**Problem**
Rewrite the stretch of lines below, from the line that contains "Box [161, 176]" through the line that contains "along (761, 715)", as a Markdown table with the columns Row and Line, numbering each row and skipping any blank lines.

**Exercise inputs**
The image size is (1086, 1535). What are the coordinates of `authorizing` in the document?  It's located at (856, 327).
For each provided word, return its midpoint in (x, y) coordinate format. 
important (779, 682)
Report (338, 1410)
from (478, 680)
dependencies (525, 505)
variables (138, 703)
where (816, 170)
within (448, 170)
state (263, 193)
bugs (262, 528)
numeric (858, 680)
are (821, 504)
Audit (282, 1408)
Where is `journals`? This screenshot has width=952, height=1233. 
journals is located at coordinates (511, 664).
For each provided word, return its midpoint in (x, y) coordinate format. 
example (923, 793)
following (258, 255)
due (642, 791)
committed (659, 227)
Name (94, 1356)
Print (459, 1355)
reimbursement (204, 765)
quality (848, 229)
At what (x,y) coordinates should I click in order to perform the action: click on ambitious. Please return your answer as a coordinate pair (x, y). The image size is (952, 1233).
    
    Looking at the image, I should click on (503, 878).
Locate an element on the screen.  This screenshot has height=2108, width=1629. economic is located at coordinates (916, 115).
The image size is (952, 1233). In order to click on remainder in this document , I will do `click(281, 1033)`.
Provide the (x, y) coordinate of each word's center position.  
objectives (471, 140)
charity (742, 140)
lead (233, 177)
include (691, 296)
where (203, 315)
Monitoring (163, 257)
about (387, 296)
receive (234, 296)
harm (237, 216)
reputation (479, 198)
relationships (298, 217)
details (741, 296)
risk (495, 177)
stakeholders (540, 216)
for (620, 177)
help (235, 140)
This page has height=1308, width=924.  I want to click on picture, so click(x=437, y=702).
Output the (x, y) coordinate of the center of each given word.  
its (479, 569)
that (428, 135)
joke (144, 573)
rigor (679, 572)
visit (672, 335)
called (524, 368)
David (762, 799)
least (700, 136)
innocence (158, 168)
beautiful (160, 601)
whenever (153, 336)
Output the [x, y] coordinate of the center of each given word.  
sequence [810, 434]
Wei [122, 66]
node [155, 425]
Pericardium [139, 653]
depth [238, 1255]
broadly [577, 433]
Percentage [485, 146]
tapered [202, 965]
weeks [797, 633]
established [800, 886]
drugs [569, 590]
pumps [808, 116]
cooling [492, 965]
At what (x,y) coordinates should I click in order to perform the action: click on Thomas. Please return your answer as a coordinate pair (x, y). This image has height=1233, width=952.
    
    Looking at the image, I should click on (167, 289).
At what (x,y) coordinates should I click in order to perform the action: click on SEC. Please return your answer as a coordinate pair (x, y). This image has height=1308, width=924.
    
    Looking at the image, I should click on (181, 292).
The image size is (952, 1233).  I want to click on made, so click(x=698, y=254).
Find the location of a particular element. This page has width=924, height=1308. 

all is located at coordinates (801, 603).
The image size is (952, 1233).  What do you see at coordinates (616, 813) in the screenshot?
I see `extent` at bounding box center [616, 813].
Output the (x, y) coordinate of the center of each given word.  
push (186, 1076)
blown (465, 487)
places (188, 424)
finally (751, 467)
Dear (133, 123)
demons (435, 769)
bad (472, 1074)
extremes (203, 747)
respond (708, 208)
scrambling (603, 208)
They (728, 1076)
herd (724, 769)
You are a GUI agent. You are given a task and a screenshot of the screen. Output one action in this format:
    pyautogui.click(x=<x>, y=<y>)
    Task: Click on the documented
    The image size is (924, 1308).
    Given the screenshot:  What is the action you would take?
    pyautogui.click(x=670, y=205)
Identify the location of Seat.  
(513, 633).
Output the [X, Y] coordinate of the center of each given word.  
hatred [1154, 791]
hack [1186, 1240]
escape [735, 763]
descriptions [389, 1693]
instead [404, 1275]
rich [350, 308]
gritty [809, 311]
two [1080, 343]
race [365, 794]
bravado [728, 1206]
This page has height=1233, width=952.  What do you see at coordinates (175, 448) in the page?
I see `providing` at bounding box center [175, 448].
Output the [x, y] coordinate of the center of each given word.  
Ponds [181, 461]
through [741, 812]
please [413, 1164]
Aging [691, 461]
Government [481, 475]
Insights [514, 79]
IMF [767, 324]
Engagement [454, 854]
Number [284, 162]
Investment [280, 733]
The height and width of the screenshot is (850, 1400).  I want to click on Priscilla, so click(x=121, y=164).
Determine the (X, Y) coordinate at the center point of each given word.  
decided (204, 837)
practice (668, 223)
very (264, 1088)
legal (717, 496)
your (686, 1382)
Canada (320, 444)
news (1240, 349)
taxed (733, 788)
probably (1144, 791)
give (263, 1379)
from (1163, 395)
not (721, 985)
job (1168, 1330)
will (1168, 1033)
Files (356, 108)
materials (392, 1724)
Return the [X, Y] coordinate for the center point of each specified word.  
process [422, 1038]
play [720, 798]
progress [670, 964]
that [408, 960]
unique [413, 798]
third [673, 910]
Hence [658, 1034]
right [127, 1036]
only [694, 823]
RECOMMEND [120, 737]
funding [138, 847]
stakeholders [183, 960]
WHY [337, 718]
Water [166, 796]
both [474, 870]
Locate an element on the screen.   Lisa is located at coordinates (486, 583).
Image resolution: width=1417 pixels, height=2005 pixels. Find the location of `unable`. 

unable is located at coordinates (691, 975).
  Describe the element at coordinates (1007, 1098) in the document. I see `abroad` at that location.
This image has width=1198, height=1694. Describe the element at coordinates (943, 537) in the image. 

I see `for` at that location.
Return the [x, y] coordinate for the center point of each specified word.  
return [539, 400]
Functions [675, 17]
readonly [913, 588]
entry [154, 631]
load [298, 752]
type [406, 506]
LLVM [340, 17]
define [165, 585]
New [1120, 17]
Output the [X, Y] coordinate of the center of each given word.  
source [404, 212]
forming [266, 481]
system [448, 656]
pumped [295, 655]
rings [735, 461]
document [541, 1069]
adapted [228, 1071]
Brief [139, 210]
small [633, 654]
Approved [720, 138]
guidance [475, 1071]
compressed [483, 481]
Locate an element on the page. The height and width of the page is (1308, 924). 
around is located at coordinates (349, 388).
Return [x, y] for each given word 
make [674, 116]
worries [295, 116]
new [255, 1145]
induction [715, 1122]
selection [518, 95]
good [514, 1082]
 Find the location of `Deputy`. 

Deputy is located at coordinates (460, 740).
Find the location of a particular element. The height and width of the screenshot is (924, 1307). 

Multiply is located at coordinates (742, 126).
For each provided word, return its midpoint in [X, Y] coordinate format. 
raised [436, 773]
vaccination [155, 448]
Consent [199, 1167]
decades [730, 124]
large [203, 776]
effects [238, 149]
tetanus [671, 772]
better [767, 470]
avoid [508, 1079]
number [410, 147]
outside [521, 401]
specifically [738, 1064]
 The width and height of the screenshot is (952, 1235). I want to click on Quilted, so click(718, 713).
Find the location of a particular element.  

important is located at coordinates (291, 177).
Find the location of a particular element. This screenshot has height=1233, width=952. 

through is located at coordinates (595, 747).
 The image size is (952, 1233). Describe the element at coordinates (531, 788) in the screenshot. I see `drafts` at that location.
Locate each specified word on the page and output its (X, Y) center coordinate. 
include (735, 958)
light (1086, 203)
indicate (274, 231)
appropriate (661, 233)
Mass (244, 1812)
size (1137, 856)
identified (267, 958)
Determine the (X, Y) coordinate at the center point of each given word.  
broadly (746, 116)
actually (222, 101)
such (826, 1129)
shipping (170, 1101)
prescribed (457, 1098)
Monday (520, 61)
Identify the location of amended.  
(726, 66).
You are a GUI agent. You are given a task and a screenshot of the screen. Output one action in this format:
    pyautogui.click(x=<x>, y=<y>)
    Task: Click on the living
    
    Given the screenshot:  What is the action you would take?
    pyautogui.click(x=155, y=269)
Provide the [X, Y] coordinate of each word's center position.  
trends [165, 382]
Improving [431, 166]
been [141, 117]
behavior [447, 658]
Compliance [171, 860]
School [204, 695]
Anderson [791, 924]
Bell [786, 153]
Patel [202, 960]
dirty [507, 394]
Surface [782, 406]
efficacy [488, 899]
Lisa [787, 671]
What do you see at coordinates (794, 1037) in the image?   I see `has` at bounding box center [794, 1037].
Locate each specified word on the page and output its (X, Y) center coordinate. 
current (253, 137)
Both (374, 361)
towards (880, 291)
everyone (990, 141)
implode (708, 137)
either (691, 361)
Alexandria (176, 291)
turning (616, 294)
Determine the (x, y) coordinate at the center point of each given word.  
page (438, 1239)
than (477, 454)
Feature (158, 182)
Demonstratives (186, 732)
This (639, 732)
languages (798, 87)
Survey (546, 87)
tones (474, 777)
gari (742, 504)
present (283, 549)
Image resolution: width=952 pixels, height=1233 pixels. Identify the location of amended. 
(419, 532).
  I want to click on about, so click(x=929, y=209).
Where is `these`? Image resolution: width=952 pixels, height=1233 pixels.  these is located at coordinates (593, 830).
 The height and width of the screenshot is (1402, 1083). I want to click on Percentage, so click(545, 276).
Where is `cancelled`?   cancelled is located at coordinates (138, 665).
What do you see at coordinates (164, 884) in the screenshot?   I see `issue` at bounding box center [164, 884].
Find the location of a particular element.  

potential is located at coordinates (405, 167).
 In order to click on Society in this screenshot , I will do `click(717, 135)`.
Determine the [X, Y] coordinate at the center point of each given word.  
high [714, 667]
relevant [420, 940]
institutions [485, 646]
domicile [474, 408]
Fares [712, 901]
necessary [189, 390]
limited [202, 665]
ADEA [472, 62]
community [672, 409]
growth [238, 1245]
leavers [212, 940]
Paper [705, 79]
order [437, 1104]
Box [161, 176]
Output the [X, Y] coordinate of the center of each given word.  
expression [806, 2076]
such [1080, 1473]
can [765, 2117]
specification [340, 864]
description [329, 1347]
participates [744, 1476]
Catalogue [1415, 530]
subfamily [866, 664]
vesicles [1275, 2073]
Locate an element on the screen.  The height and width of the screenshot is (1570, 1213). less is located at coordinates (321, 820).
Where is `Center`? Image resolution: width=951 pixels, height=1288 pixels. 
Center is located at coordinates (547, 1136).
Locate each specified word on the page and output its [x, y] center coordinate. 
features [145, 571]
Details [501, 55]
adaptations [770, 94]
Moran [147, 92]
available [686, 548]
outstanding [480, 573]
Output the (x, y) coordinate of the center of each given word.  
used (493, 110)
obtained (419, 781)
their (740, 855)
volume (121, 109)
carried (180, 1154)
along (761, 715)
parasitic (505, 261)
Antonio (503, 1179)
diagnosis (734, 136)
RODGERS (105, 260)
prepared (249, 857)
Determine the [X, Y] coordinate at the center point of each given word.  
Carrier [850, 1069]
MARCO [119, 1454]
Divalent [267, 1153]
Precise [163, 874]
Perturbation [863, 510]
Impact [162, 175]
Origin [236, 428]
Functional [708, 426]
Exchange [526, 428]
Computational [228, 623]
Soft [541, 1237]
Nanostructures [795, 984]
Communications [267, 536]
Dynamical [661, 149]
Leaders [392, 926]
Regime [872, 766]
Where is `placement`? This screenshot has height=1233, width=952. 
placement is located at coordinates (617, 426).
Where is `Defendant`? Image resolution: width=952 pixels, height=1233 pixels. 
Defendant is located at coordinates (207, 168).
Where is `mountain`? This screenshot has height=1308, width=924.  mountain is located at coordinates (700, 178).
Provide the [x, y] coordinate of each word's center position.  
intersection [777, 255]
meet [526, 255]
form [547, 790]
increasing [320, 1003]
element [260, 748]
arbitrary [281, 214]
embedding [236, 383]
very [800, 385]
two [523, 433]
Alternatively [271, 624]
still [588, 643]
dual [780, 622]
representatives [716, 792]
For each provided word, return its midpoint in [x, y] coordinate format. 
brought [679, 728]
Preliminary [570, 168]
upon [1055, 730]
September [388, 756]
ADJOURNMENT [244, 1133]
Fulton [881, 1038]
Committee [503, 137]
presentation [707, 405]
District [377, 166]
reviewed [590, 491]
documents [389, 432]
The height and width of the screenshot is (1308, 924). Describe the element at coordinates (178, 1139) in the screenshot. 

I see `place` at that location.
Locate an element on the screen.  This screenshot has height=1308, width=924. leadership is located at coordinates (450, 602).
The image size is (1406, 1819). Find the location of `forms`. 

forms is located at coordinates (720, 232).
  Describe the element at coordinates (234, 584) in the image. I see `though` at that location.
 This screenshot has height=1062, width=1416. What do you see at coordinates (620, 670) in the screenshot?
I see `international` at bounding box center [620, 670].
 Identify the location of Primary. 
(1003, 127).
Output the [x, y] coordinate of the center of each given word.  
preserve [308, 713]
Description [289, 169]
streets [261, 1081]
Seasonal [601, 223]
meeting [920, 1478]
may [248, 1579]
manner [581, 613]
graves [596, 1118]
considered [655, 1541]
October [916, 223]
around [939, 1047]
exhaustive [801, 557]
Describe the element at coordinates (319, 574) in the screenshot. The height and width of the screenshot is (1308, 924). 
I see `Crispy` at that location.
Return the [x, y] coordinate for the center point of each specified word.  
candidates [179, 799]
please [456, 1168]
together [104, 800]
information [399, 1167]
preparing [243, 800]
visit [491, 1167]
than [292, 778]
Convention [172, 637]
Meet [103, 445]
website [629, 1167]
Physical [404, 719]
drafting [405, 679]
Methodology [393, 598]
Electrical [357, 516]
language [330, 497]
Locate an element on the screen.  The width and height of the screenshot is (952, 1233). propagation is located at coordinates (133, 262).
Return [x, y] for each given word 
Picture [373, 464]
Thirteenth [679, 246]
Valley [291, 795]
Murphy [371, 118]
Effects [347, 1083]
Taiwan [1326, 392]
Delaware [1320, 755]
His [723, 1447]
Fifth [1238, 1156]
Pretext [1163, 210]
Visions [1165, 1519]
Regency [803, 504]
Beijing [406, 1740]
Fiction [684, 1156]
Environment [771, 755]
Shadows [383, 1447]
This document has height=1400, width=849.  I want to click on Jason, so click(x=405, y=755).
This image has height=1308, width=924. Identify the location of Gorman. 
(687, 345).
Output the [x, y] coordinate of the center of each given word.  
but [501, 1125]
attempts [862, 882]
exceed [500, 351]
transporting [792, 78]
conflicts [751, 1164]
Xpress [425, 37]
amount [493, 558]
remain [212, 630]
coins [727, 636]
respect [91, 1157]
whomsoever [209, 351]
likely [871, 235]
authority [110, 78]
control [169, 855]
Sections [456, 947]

**Result of this exercise**
| Row | Line |
|---|---|
| 1 | Box [161, 176] |
| 2 | Output the [X, Y] coordinate of the center of each given word.   |
| 3 | expression [806, 2076] |
| 4 | such [1080, 1473] |
| 5 | can [765, 2117] |
| 6 | specification [340, 864] |
| 7 | description [329, 1347] |
| 8 | participates [744, 1476] |
| 9 | Catalogue [1415, 530] |
| 10 | subfamily [866, 664] |
| 11 | vesicles [1275, 2073] |
| 12 | Locate an element on the screen.  The height and width of the screenshot is (1570, 1213). less is located at coordinates (321, 820). |
| 13 | Where is `Center`? Image resolution: width=951 pixels, height=1288 pixels.  |
| 14 | Center is located at coordinates (547, 1136). |
| 15 | Locate each specified word on the page and output its [x, y] center coordinate.  |
| 16 | features [145, 571] |
| 17 | Details [501, 55] |
| 18 | adaptations [770, 94] |
| 19 | Moran [147, 92] |
| 20 | available [686, 548] |
| 21 | outstanding [480, 573] |
| 22 | Output the (x, y) coordinate of the center of each given word.   |
| 23 | used (493, 110) |
| 24 | obtained (419, 781) |
| 25 | their (740, 855) |
| 26 | volume (121, 109) |
| 27 | carried (180, 1154) |
| 28 | along (761, 715) |